I haven't touched much on fishing, and I didn't in our post on World War One as well. That's really a significant omission.

One really notable development in the past few decades has been the development of "catch and release" fishing.  This really didn't exist when I was a kid and I frankly find it odd now.

Almost all of the men I at least somewhat knew when I was a kid fished, and frankly a huge number of them do now as well.  But the fishing when I was young implied fishing for the table.  People did let fish go, but if they were really too small to eat.  Going out and fishing for a day and letting everything go would not have occurred and frankly it's an odd thing to do from my prospective now.  I get why its done, but living a bit closer to nature than most, I still find it odd.

One thing that was notable to me even when I was young was that the men who grew up here who came of age in the 1940s tended to be fishermen first and hunters second. They did both, but they were inclined somewhat more strongly towards fishing.  Men who grew up after that, and now women, tend to be hunters first and fishermen second.  Men who grew up in neighboring Nebraska in the 40s, however, tended to be bird hunters overall.  Men who came from neighboring Montana were almost always big game hunters.
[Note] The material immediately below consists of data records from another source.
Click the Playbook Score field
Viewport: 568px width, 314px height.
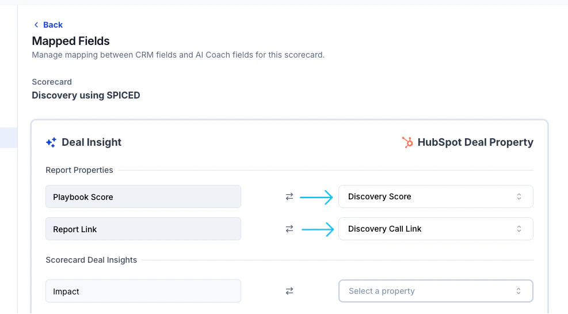tap(143, 196)
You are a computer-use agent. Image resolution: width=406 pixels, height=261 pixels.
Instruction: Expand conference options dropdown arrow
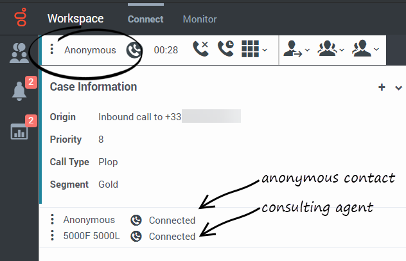click(x=342, y=50)
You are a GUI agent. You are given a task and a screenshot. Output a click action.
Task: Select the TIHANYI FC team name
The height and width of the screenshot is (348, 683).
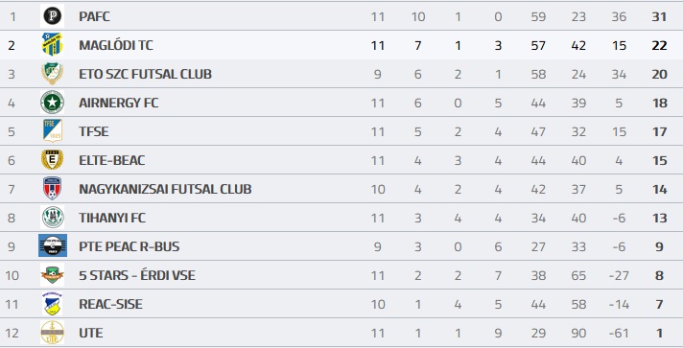point(112,218)
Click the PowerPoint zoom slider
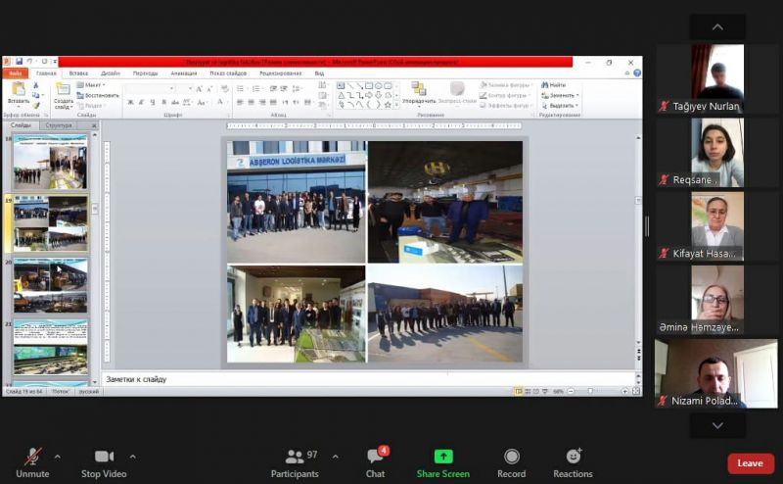Image resolution: width=783 pixels, height=484 pixels. pos(589,391)

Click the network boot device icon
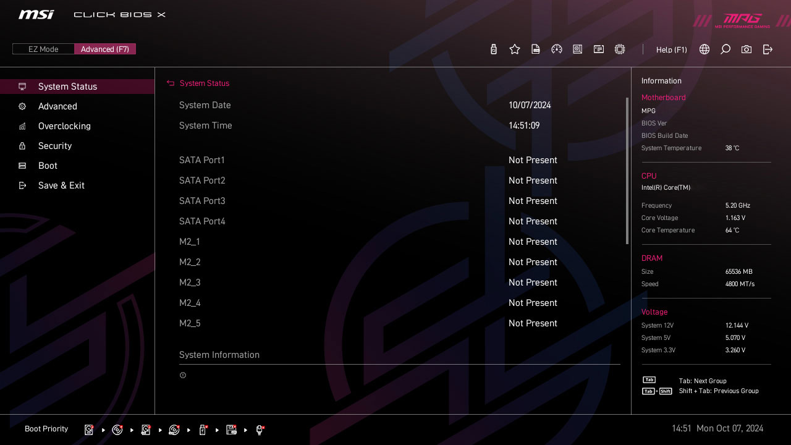[x=260, y=430]
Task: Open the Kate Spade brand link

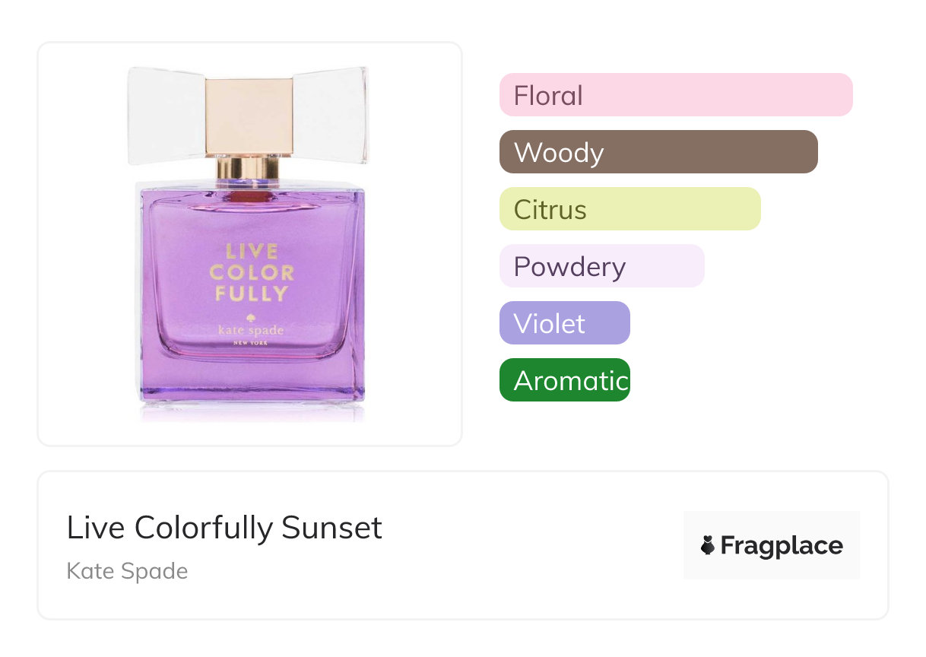Action: pos(127,570)
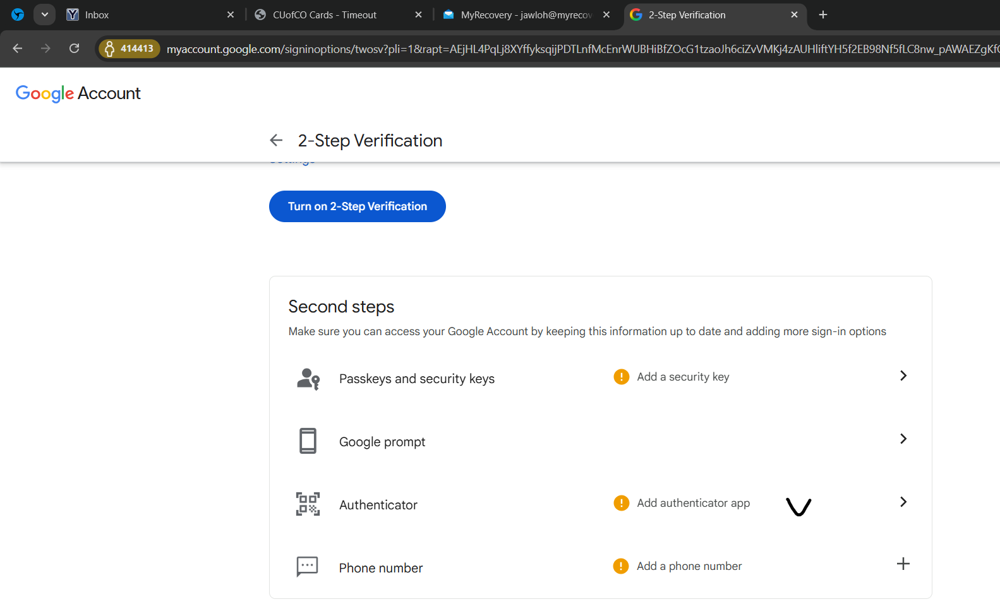Click the URL address bar
Image resolution: width=1000 pixels, height=616 pixels.
(x=569, y=49)
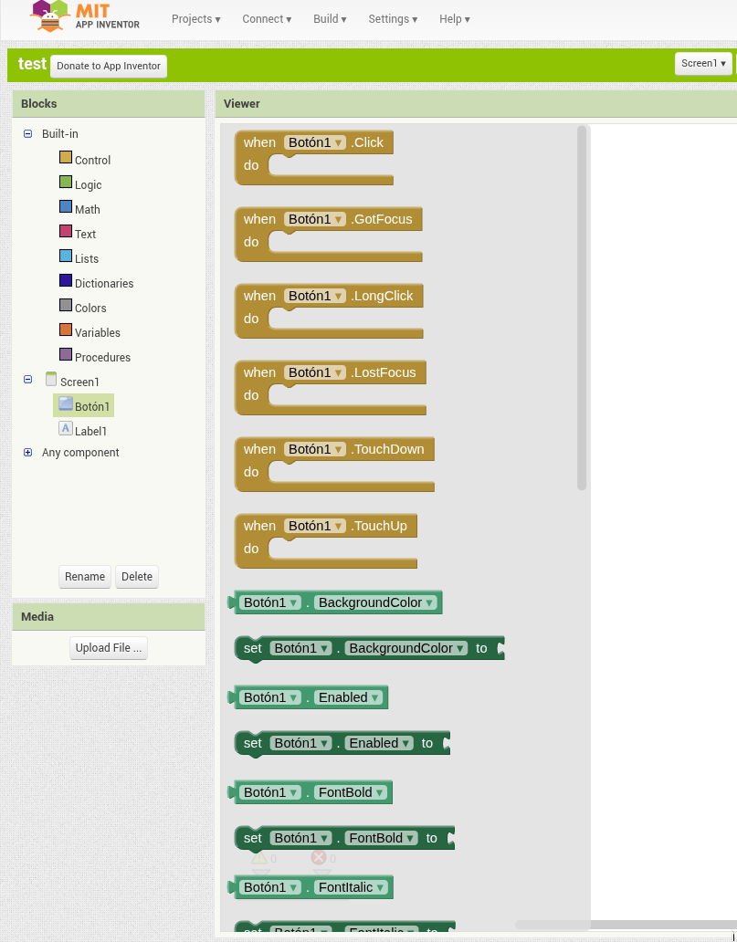The image size is (737, 942).
Task: Click the Upload File button
Action: [109, 648]
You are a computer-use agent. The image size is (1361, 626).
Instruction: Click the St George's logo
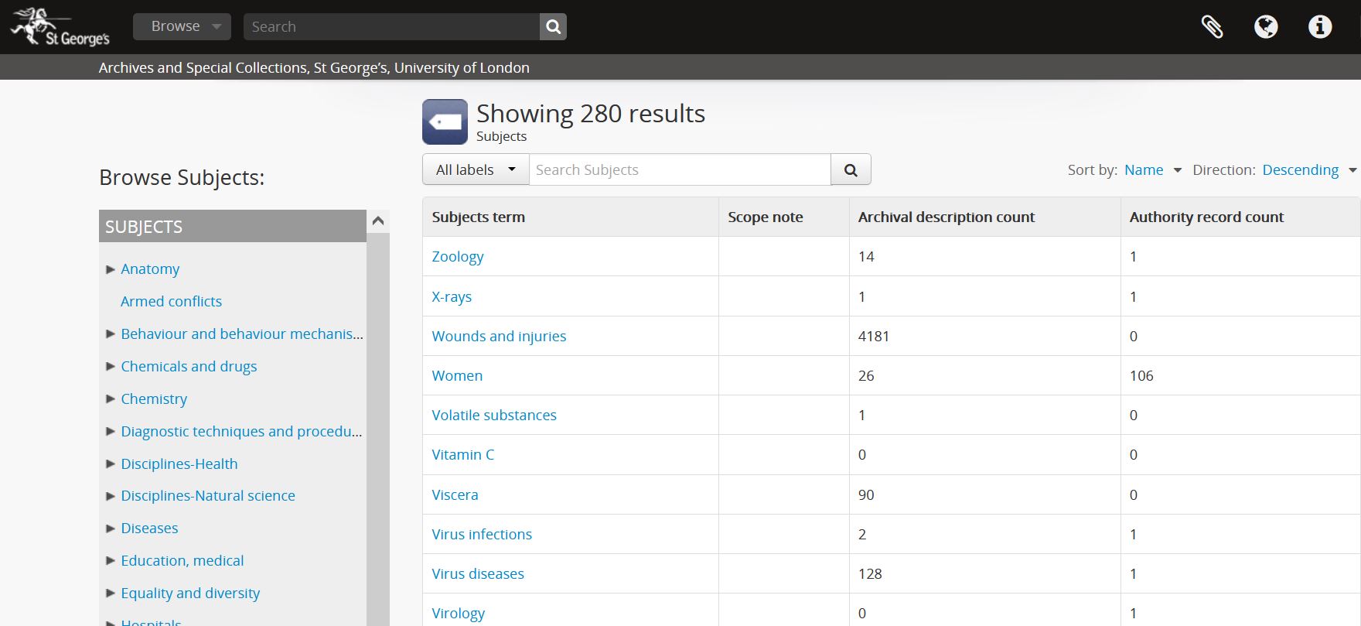[60, 27]
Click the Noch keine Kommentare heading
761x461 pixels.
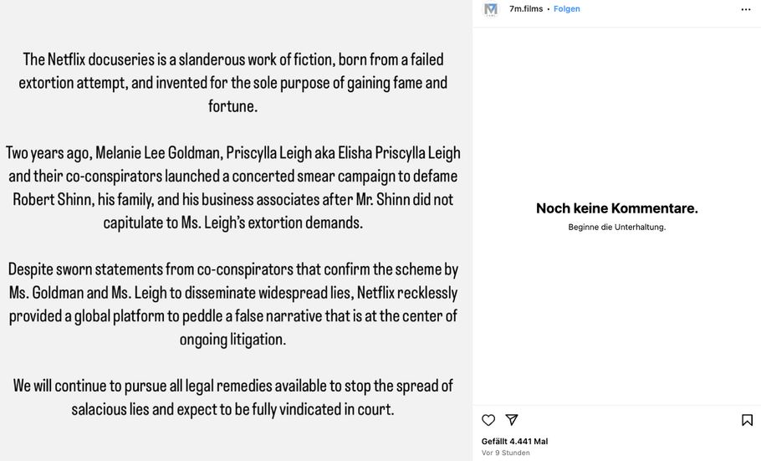pos(616,208)
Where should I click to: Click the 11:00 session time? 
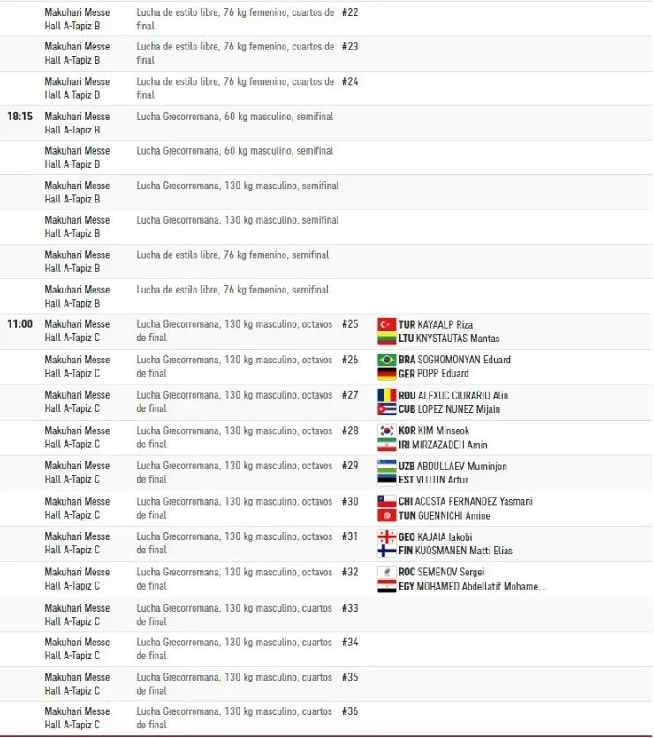(20, 324)
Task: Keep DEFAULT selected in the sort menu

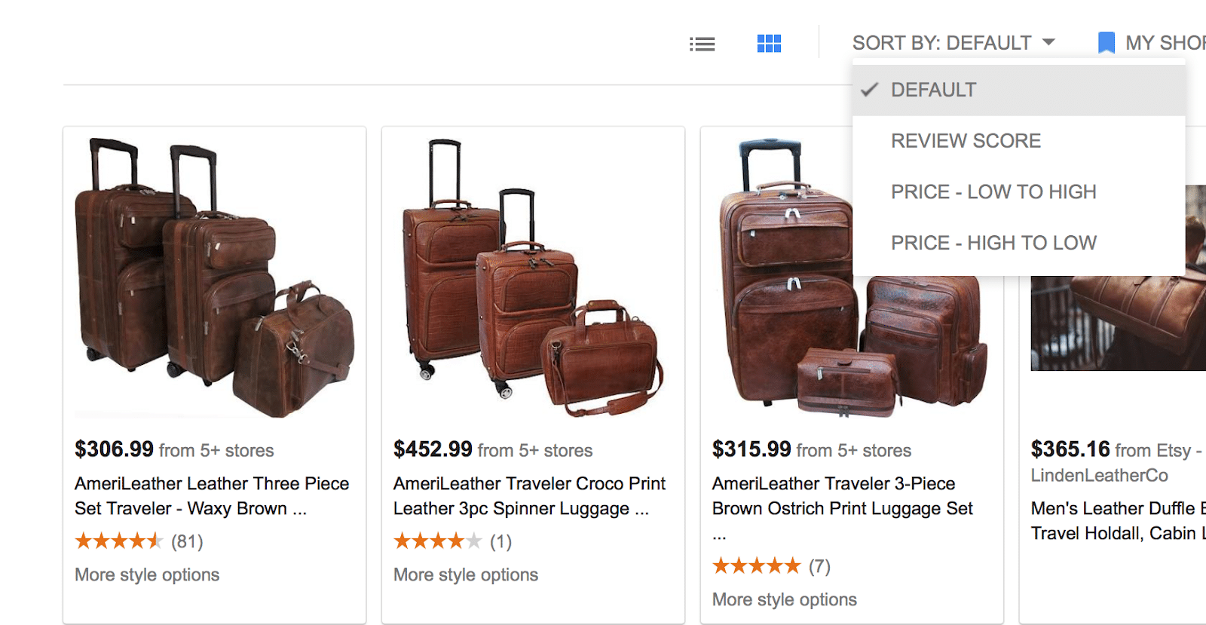Action: [933, 89]
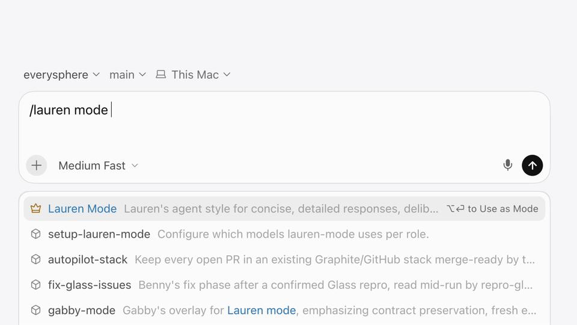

Why this was never occurred to me but in retrospect I suspect it had to do with available game populations.  People hunted (and fishing is hunting) what was available.  In Wyoming, the fishing was good but the big game hunting really wasn't.  This must have been the case for Colorado as well, as Coloradans were heavily fishermen.  Elsewhere, other game animals were more available and that reflected in men's primary focus.  People did everything, but there was, and tends to remain, a focus.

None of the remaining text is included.